Track Six: Feux D’Artifice, Debussy
As
a contrast in treatment of the falling of leaves, let’s hear a piece by the
Belgian harpist, Alphonse Hasselmans (1845-1912), Feuilles D’Automne. This modest, expressive little work has an
almost balletic quality in the gentle hispanified style so popular in the
second half of the 19th Century.
Track
Seven: Feuilles D’Automne, Hasselmans
If
only Autumn were simply a matter of gathering or of sweeping away. It is the time for another kind of reckoning
as it passes in mists, rain and bonfires and first frosts. It is a time of ghosts in the leaf-strewn
shadows, Halloween, All Hallows and All Souls.
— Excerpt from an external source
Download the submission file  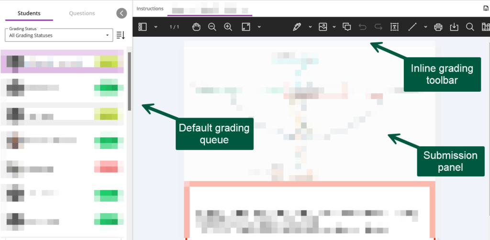(454, 27)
Autumn brings, too, remembrance of those on all sides killed in War
since 1914. Every November, the poppies
of Summer bedew the many cold monuments that were dedicated to them long ago
with the dark red of blood-sacrifice, a peculiar image of peace. Once, sacrifices to deities of fertility
thanked and propitiated the earth before crops were again planted, and Rome
communed with the spirits of dead warriors by pouring blood into a trench.
Cyril
Rootham (1875-1938), a well-regarded academic musician and composer, is now
famous, if at all, for being first to set the Great War poem, For The Fallen,
by Laurence Binyon. As he was writing
his work, Elgar was drawn by the poet’s friends into setting what have become
immortal verses. Elgar hesitated,
knowing that if he did so, it would squash Rootham’s best efforts, but
permitted himself to be persuaded to go ahead.
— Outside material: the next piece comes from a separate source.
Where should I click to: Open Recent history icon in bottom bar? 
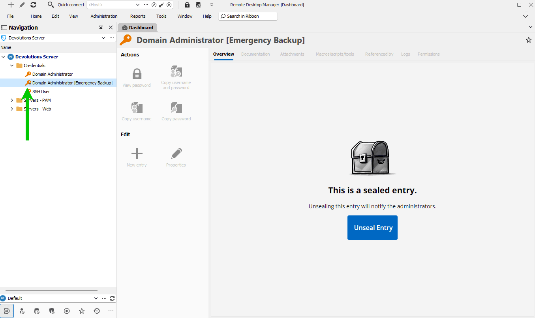coord(97,311)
His version is overwhelming, a miniature cantata in itself within the
cycle, Spirit Of England, and as he feared, it did outdo Rootham, whose
version fell by the wayside. However,
Rootham is not to be despised; his lesser conception of what is in the words
still achieves all that one looks for in a setting: a sombre, forceful orchestral accompaniment,
a sonorous choir, no vocal soloists; smouldering Vaughan Williams-style chant
and fanfaring from the brass, like the strings almost a choir in their own right;
some imaginative detailing in the woodwind, and percussion including a snare-drum
to go with fife-noises: plus something less looked-for, a sudden eruption of
songs - including the Garryowen - that had been popular in the BEF on
the outbreak of war, which last occurs during the second section of a
tripartite structure. Here is this
second section of Rootham’s For The Fallen:
They Went With Songs To The Battle.
Track
Eight: For The Fallen, They Went With
Songs, Rootham
Something
slightly less daunting in prospect than going off to war is to be young and
starting the school-year, or, to be less partisan - to be older and a teacher
who feels personal responsibility for the welfare and education of the eternal
foe. For those on both sides who have
not already fallen during the Autumn campaign, we programme a school song. It was written by Richard Adinsell (1904-1977)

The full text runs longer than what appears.